So in Sunday’s sermon, Pastor Steven challenged all us single folk to make a list of all the qualities that we will not compromise when finding that one person to spend forever and ever with. I didn’t really give it too much thought, because I think I have a pretty good idea of what I want in my husband, but tonight at small group we paired up and interviewed someone to find out what their perfect mate would be like. I paired with Erica, and we didn’t really do the activity. Ha ha. We just talked and bounced ideas off of each other. But listening to all the other girls go down their partners list of attributes really got me thinking. I have some serious standards my man needs to live up to. I haven’t put them to paper yet, so I suppose I’ll type them up here for any body and every body to read:
- First and foremost: He must be a Man of God. He’s got to be just as excited about God’s mission and plan as I am, if not more excited. He’s got be able to lead me spiritually and lift me up in my relationship with Jesus. He’s got to understand my commitment to the Lord and have the same amount of passion that I do. He doesn’t have to be a fellow Elevator, but it’d be a really great foundation. That’s what’s most important to me. If he can’t impact my relationship with God and lead me, he’s not the person I’m meant to spend all eternity with.
- He’s got to be good with kids. I want a big family, and he’s got to be down with that. Also, I’m very involved with the children’s ministry at Elevation, and it’d be amazing for him to share that joy with me. And if he doesn’t love kids, it ain’t gonna work.
- He’s got to be able to make me smile, all the time. Whether it’s making me laugh by being a huge dork or doing little somethings sweet that make me smile. If I’m sad or upset or stressed, I want him to be able to make me smile just by being him.
- Intelligence is very important. I don’t want to run out of things to talk about when we’re 97. If he’s dumb, the list of subjects he can talk about are very short. I intend to live a while, and I like to talk. And he’ll like it.
- He needs to have energy. I’m fast paced and I do a lot of things. He needs to be a little crazy. He needs to be rambunctious. I want him to be able to keep up with me. Jumping around from place to place, lifting other people up with his energy. That’s just very attractive to me.

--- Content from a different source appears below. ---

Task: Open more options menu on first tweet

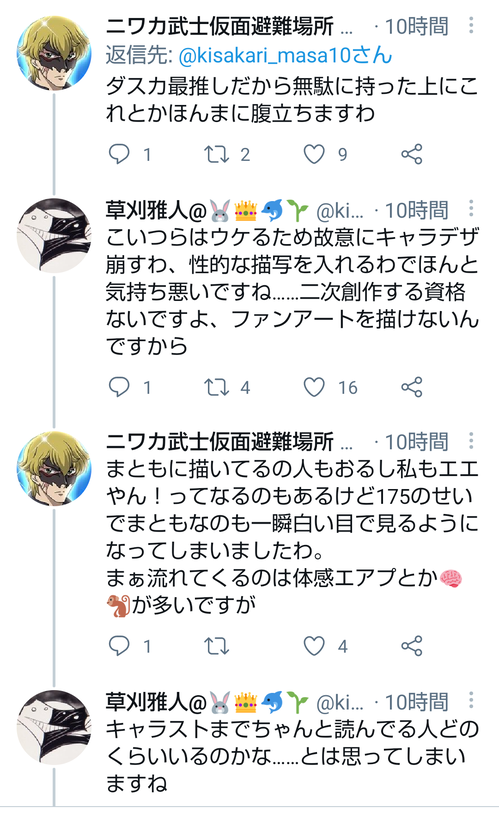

- He has to have good eyes and strong hands. I’m going to look into those eyes for the rest of my life, and they don’t change with age. Eyes I can get lost in. And hands that know hard work. Hands that can fix broken things around the house. Hands that I love lace my fingers through.
- He’s got be in it for the long haul. Loyal. Committed. Willing to do whatever it takes and fix things when the break in our relationship. Honest and open. If you can’t address the problem, you can’t fix it.
- Last and certainly not least: He’s got to love me. At the end of day, I’m the girl he’s wants to look at and sleep next to every night.
I don’t think that’s an unreasonable list. I believe that there is a perfect match for every single person out there. There’s little things here and there that are preferences…taller than me, dark hair, attractive, close-ish to my age, strong, able to comfortably support me financially. If he’s not wealthy, it’s okay. And as long as he’s not over 25, we’re good to go. If he’s skinny and has blond hair, I have hair dye and a Bowflex. Ha ha. I’m not tall, so most guys are taller than me, I don’t think I have to worry about the short thing, but if I do, I can handle it.
Those eight things are all that really matter. That’s my prince charming.